BEGIN Source document

[Wien] question about how to continue calculation on a supercomputer with unix system

Stefaan Cottenier Stefaan.Cottenier at fys.kuleuven.be
Thu Dec 6 20:28:33 CET 2007


Other people might have smarter strategies, but one that works is to  
add "-i 1 -NI" to your run_lapw command (= run only 1 iteration and  
reuse the broyden files if there are any). In this way, every  
iteration is technically independent of what came before, and all info  
about the previous iterations is used and read from files. It avoids  
that you have to let your calculation crash due to exceeding the wall  
time limit.

It requires that at the end of your pbs script you set the command to  
submit this very same pbs script again. In this way, iteration after  
iteration is executed, in an endless loop. You have to watch it (once  
per day?) to decide whether convergence is reached and stop it by e.g.  
removing the pbs script. It will then "crash" in a clean way after the  
current iteration.

If you inspect the wall time used after the first iteration (by having  
the dayfile copied within the pbs script, for instance), you can adapt  
the required wall time accordingly. This will ensure you do not ask  
more walltime than you need, and on most systems this means your jobs  
will spend less time in the queue.

END Source document

— Written problem 1 —
In the rows, starting at the first row and ending at the line containing "pyautogui.click(x=111, y=505)", swap "screenshot" for "screen capture" and leave everything else unchanged. Give back only those lines, without the pictures.
The rows have nothing to do with the mailing-list post above.

BEGIN Data

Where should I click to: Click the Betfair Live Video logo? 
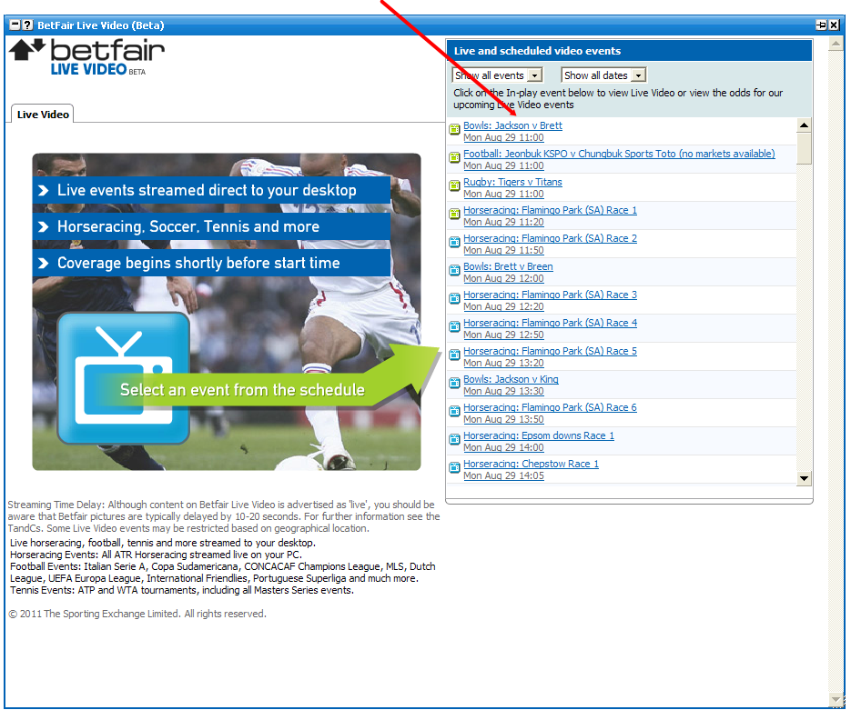pos(86,57)
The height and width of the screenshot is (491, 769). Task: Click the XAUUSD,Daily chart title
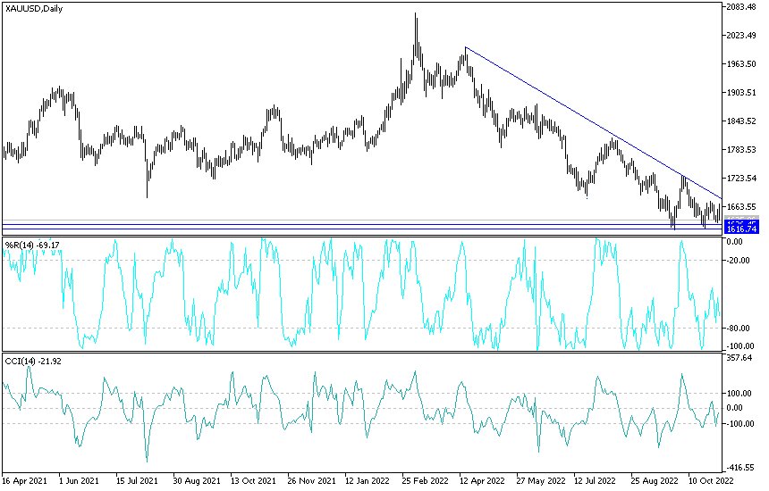(x=34, y=8)
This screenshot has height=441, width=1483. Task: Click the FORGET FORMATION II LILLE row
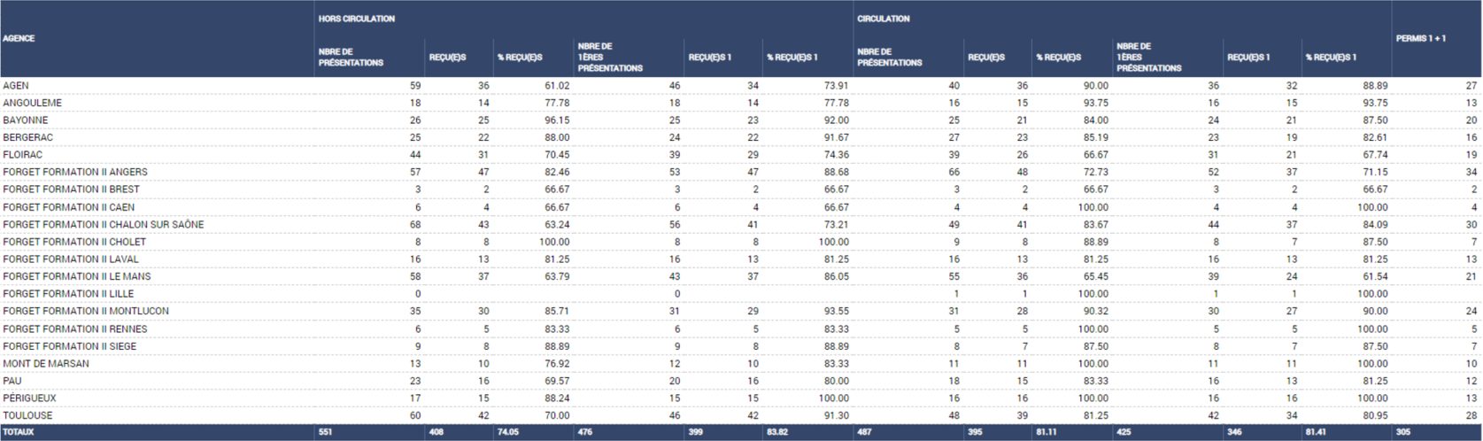pyautogui.click(x=67, y=294)
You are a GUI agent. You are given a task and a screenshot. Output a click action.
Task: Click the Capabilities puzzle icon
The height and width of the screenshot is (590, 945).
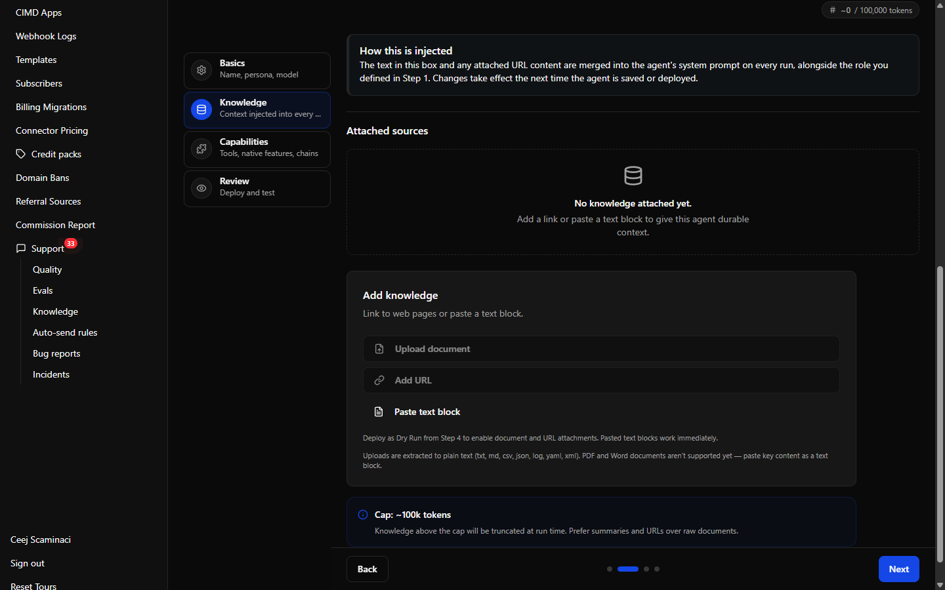201,149
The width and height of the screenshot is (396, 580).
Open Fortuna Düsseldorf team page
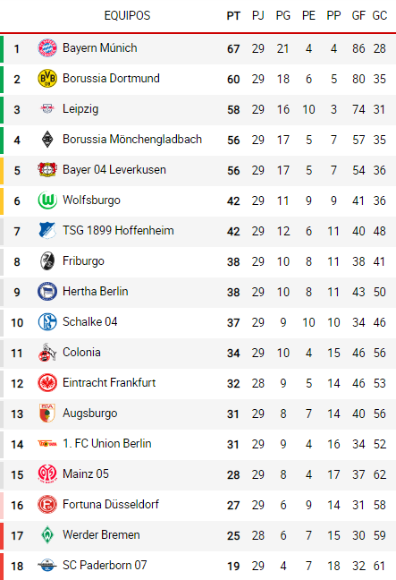pyautogui.click(x=111, y=505)
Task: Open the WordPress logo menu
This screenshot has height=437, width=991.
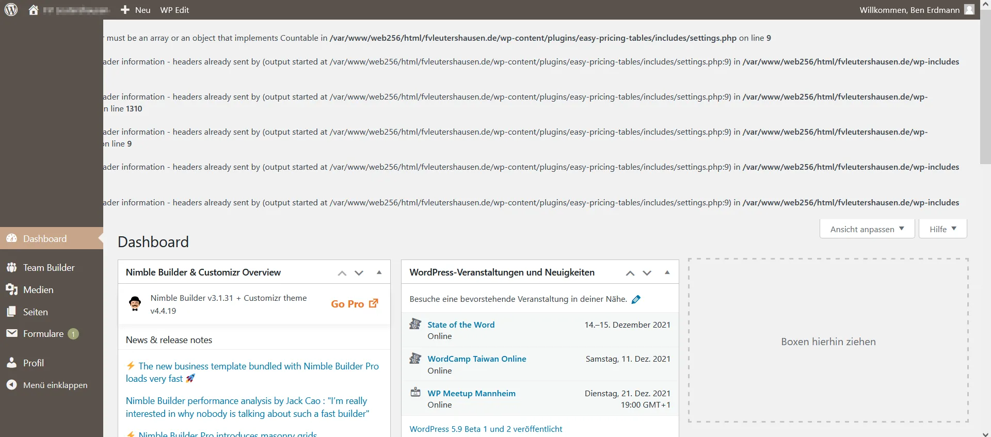Action: (x=11, y=10)
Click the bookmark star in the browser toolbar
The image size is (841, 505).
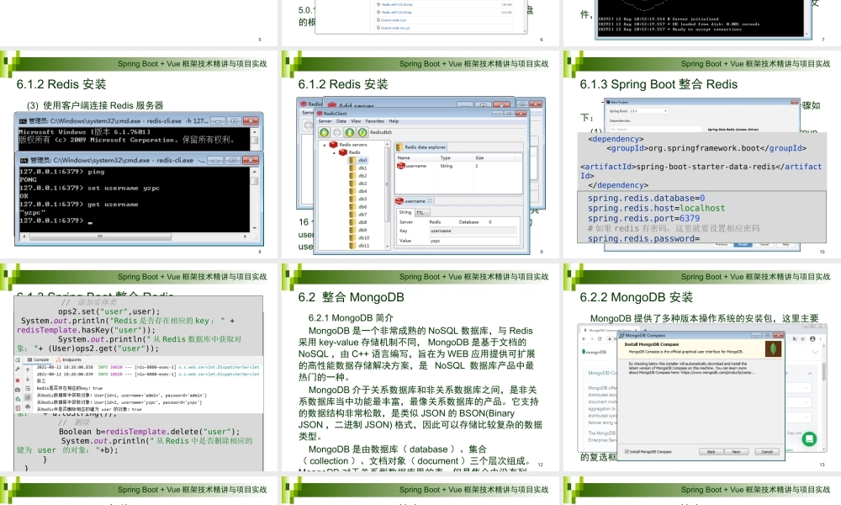pyautogui.click(x=803, y=339)
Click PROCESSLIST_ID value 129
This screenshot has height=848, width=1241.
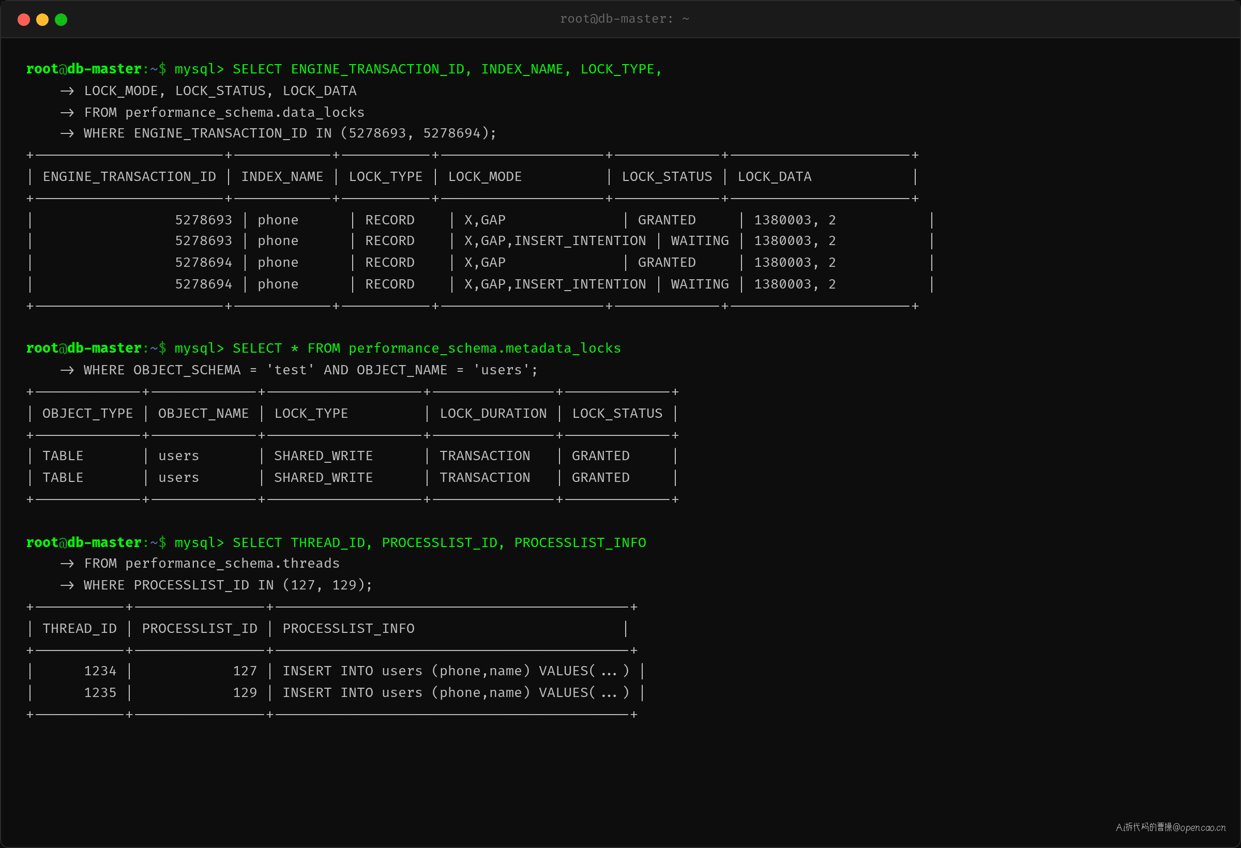click(x=245, y=693)
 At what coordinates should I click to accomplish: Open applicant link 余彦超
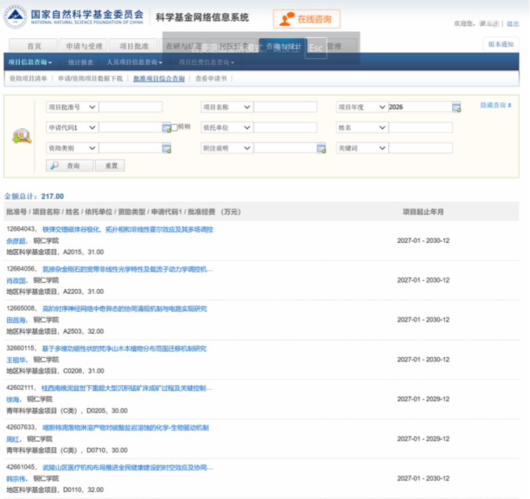pyautogui.click(x=16, y=241)
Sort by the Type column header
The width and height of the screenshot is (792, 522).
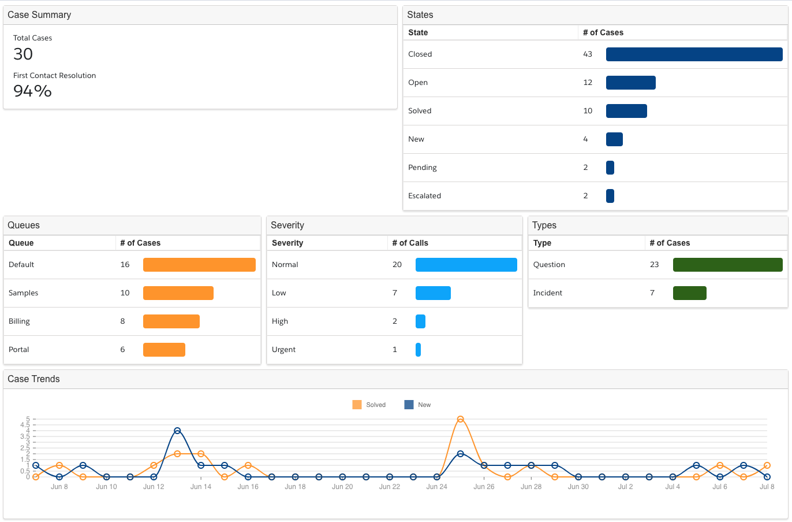[542, 243]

END Data

— Written problem 2 —
According to the mailing-list post, why should you check the wall time used after the first iteration?

— Output 1 —
Where should I click to: Click the Betfair Live Video logo? 
pos(86,57)
The height and width of the screen capture is (491, 769). Task: Click the XAUUSD,Daily chart title
(x=34, y=8)
This screen capture has height=441, width=1483. Task: Click the FORGET FORMATION II LILLE row
pyautogui.click(x=67, y=294)
You are a GUI agent. You are given a task and a screen capture. Output a click action.
Task: Click the Capabilities puzzle icon
The height and width of the screen capture is (590, 945).
201,149
The width and height of the screen capture is (396, 580).
Open Fortuna Düsseldorf team page
pyautogui.click(x=111, y=505)

— Output 2 —
Knowing how long one iteration took lets you adjust the wall time you request so you don't ask for more than you need. On most systems, that means your jobs spend less time in the queue.